Passage for review below:

CINEMA: by Bill JamesNews Weekly
Nostalgic retrospect on Sixties radicalism
, December 7, 2013
There is a saying that if you are not a communist at 20 you have no heart, and if you are still one at 30 you have no head.
However, the average 20-year-old is quite capable of understanding totalitarianism, torture and mass murder. Perhaps 20-year-old communists could be described as simultaneously heartless and headless — evil and wilfully stupid.
The characters in the film, After May (rated M), are not quite 20: they are late-adolescent French school pupils, living just a few years after the violent events of 1968 in Paris.
During that year, university students and striking workers, carrying banners extolling “Marx, Mao and Marcuse”, nearly brought down Charles de Gaulle’s Fifth Republic, and the failed revolution’s political and social echoes continued to reverberate in 1971, when the film is set.
With hindsight, we can see the time and place as just another ongoing aspect of the great Western cultural upheaval of the Sixties, which is still rumbling along half a century later.

End of Passage for review.

Exercise prompt | List every person named in the film review, in the order they first appear.

Extracted information below:

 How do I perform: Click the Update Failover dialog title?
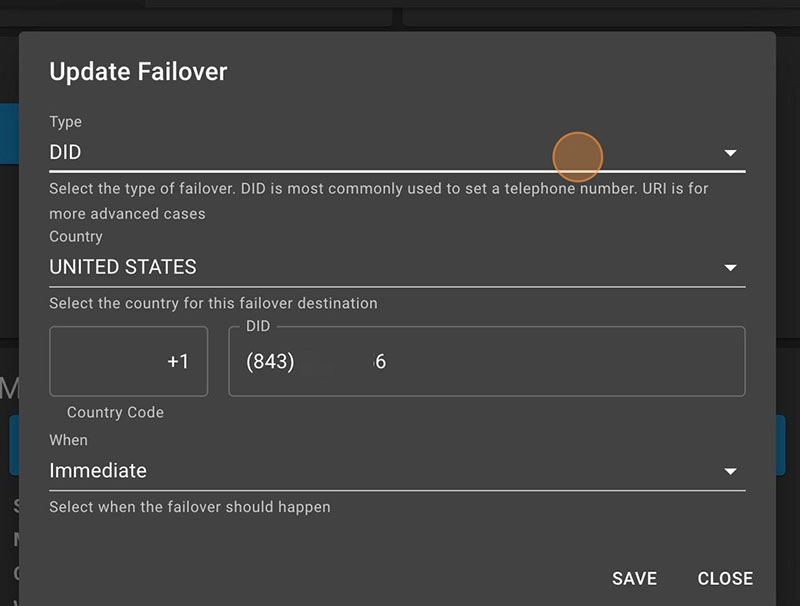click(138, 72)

End of Extracted information.
Extracted information below:

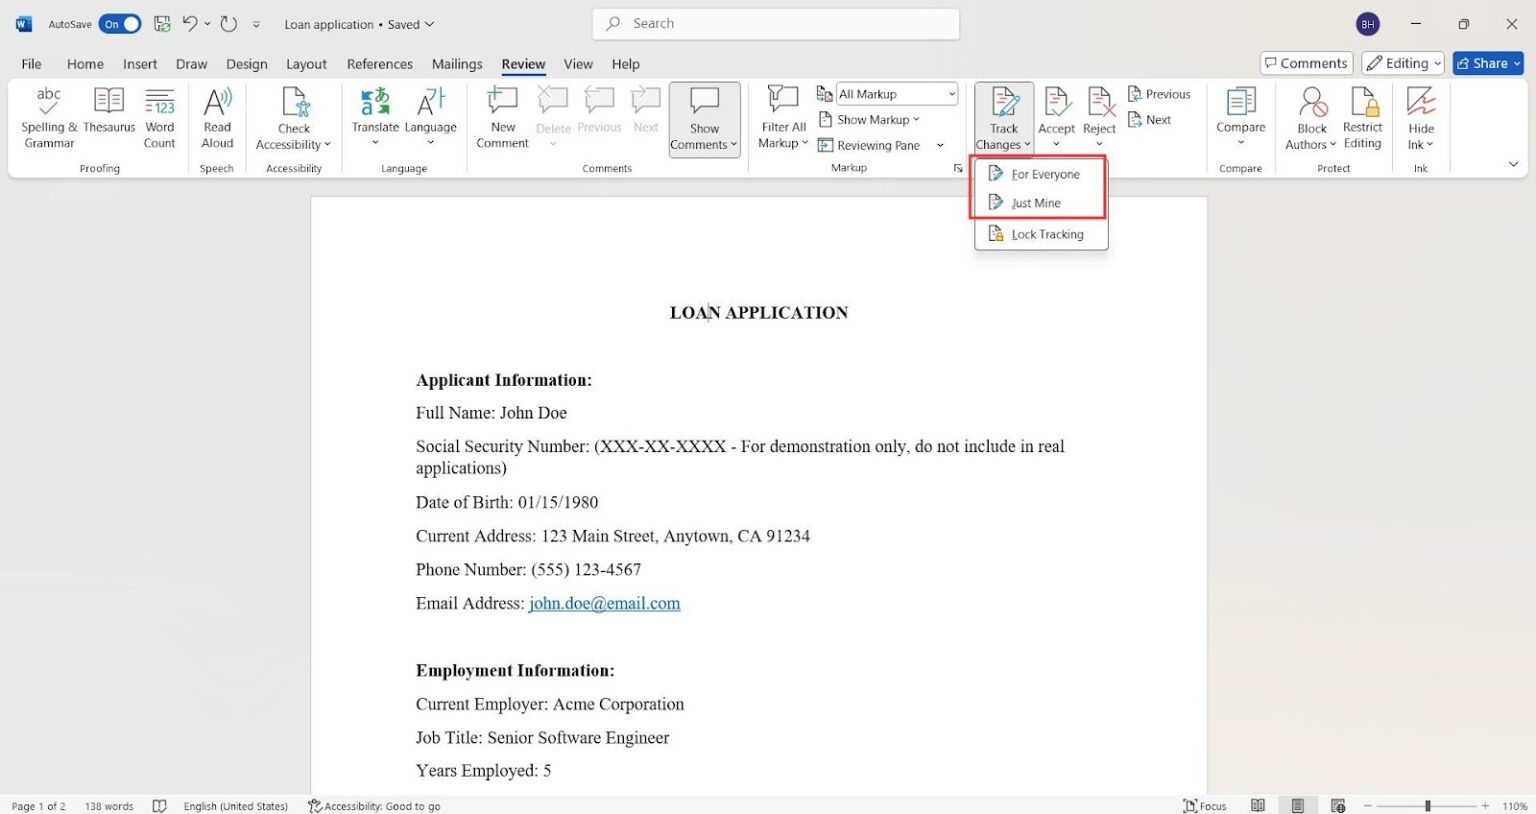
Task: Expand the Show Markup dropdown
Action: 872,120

End of Extracted information.

Task response | Bill James, Marx, Mao, Marcuse, Charles de Gaulle